> _Required work_
Please answer these questions using the Ethernet thread excerpt below:
(a) According to the thread, what does the reset line disable besides holding the PHY in reset?
(b) What does the PHY need from the FPGA in order to send anything?
(c) Which section of which standard is cited for the auto-negotiation process?

> _Page extract_
☆ ☆ ☆

Here is the binary file:

lpc1776_ethernet_I2C.zip

gkasprow commented 6 years ago

I will test it on Monday.

sbourdeauducq commented 6 years ago

Why do I still get autonegotiation to work, then? Is that PHY chip still doing autonegotiation while in reset?

gkasprow commented 6 years ago

In my media converter it shows LINK state when I plug SFP, even with AMC power supply off. Is there any form of autonegotiation in 1Gbit Ethernet over SFP? There is only link state when valid symbols are decoded. The reset line also disables the PHY clock generator so its impossible to have any activity. The PHY also needs Tx clock from the FPGA to send something, that's why I release the reset after the FPGA gets configured.

sbourdeauducq commented 6 years ago

In my media converter it shows LINK state when I plug SFP

Yes, that was a problem with one of my media converters too. Some of those just use (and require) the EEPROM and/or the LOS signal, which was one of the problems with the cable you gave me, since you had removed its chips entirely. Some other media converters show the status of the autonegotiation instead. https://ssl.serverraum.org/lists-archive/artiq/2017-November/001165.html

Is there any form of autonegotiation in 1Gbit Ethernet over SFP?

Yes, see section 36.2.5.2.7 "Auto-negotiation process" of IEEE 802.3-2008. The autonegotiation is optional and can be disabled with a switch on some media converters.

There is only link state when valid symbols are decoded.

No, there is more (optionally).

The reset line also disables the PHY clock generator so its impossible to have any activity.

In this case this is not the problem on my boards, since another of my media converters is sensitive to whether the SATA side of the cable is plugged or not.

☆ ☆ ☆

> _Data rows_
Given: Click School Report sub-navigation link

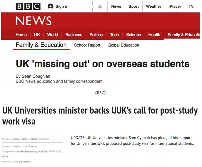Looking at the screenshot, I should point(87,45).
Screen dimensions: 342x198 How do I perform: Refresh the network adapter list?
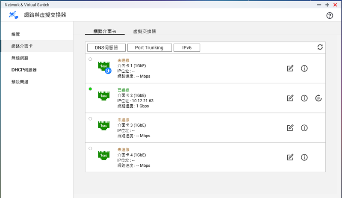coord(320,47)
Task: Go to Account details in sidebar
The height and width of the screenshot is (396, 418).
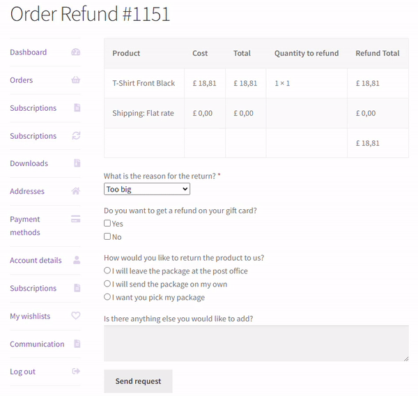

☆ ☆ ☆

> _Correct result_
(a) The PHY clock generator.
(b) The Tx clock.
(c) Section 36.2.5.2.7, "Auto-negotiation process," of IEEE 802.3-2008.